Anyway, I agree with that dude, it all looks fishy, they kid who was called a bomb-maker in school, brings a fake-bomb looking device right after 9-11.
Looks like Richard Dawkins is getting in on it too:

http://www.theguardian.com/science/2015/sep/20/richard-dawkins-questions-ahmed-mohamed-motive-backlash

In a tweet, the scientist linked to a YouTube video entitled Ahmed Mohammed [sic] Clock is a FRAUD, in which user Thomas Talbot alleges Mohamed’s clock “is in fact not an invention. The ‘clock’ is a commercial bedside alarm clock removed from its casing”.

In his tweet, Dawkins said: “If this is true, what was his motive? Whether or not he wanted the police to arrest him, they shouldn’t have done so.” His next tweet said of the video: “This man seems to know what he’s talking about.”

Hey, Dawkins agreed with me :)

The alarm going off during class does add an interesting aspect to this that I hadn't considered.

As you mention, there is no backup battery attached, this means he plugged it in somewhere in the classroom and set the alarm to go off during the middle of class (old alarm clocks like this one with no battery attached have no preset alarms, all data is erased).

What was his intent with that stunt?

Probably to disrupt the class, and amuse his classmates by annoying the teacher.

If that warrants arrest, then I should have spent a sizeable fraction of my school days in jail.

But he seems to know ahead of time that some people find the device suspicious.
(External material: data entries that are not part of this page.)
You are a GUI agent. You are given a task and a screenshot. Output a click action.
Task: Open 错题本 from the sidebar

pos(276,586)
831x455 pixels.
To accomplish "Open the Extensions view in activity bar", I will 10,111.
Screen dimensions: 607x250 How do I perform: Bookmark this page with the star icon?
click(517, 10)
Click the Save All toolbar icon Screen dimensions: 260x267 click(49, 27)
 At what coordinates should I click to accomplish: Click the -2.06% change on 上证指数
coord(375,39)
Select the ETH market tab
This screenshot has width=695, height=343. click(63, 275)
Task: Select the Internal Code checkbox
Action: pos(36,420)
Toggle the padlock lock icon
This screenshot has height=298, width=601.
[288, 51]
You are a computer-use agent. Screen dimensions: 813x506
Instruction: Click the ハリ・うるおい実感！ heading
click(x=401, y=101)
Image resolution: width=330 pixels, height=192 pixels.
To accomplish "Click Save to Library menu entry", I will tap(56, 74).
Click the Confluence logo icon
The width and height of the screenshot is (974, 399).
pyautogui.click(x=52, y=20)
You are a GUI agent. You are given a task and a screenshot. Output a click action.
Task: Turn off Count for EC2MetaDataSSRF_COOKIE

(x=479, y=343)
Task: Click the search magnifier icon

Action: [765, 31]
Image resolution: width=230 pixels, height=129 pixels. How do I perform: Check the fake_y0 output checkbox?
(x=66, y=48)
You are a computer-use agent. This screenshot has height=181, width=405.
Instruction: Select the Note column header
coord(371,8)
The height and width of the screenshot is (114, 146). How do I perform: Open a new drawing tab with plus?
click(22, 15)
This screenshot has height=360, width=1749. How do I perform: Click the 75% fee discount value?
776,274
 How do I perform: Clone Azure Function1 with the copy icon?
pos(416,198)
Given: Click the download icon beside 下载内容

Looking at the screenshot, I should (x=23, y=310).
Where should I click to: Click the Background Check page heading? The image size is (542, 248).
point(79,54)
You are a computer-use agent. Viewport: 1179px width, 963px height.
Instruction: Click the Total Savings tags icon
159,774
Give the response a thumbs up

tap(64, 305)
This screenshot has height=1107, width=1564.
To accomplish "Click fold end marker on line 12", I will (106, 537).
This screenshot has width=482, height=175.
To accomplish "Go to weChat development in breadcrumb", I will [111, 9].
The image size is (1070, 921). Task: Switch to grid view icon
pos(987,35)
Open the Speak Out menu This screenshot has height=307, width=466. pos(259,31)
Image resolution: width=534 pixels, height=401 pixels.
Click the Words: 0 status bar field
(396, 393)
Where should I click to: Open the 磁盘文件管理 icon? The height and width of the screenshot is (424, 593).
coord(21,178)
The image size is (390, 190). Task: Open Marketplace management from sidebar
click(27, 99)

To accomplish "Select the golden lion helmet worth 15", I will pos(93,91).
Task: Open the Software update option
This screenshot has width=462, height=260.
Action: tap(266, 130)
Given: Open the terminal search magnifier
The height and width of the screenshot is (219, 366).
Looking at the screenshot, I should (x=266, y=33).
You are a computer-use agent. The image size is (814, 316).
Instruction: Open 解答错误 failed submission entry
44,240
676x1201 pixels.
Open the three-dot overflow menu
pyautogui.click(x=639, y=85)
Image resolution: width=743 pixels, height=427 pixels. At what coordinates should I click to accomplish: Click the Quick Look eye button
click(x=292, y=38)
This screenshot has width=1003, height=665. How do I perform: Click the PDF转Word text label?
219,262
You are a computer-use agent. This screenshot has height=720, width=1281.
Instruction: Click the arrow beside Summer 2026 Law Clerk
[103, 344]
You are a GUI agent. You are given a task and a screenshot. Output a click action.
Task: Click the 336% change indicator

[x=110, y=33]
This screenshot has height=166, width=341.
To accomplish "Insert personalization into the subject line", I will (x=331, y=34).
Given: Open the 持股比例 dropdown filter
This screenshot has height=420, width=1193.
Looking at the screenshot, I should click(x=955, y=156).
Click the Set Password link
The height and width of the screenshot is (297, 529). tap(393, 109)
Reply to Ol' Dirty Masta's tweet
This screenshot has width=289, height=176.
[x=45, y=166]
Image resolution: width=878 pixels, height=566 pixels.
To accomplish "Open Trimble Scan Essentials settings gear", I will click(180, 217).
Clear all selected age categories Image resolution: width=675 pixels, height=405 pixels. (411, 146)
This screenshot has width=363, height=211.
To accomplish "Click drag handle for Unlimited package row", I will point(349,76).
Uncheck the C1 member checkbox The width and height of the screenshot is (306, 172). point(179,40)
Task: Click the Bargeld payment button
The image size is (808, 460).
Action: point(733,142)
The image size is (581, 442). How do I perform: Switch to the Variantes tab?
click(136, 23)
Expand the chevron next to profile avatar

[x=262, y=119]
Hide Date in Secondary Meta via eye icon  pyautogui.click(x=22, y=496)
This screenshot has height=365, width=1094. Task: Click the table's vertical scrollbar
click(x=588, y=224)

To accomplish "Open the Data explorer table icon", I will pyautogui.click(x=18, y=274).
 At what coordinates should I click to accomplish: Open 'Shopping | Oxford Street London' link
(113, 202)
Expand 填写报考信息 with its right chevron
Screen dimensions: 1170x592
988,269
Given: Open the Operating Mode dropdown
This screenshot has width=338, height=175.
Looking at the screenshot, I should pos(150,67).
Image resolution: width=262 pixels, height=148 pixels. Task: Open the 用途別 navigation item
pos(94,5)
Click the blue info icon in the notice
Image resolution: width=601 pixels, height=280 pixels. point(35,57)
His engineering teacher told him not to show it to anyone else. He also has said that he wrapped the power cord around it would "less suspicious".

“I closed it with a cable, so… because, I didn’t want to lock it to make it seem like a threat so I just used simple cable…. so it won’t look that much suspicious”.

https://www.youtube.com/watch?v=3mW4w0Y1OXE

He admits he knew some might find it suspicious, yet he does the alarm clock prank anyway.

No, he still shouldn't have been arrested, but the school's actions are starting to look a little bit more reasonable.

No.

No they are not.

They were unreasonable from the start; they don't get more reasonable because the Twitterati have been able to come up with a bunch of spurious nonsense.

As I said, if that warrants arrest, then I should have spent a sizeable fraction of my school days in jail. I didn't, because my school took reasonable actions - they confiscated toys and the materials used for pranks, they gave out detentions and made us write lines, and they told our parents we were being disruptive, and let them discipline us for it. What they did not do is call the police, and have us arrested and marched out of school in handcuffs. Because that would have been completely unreasonable.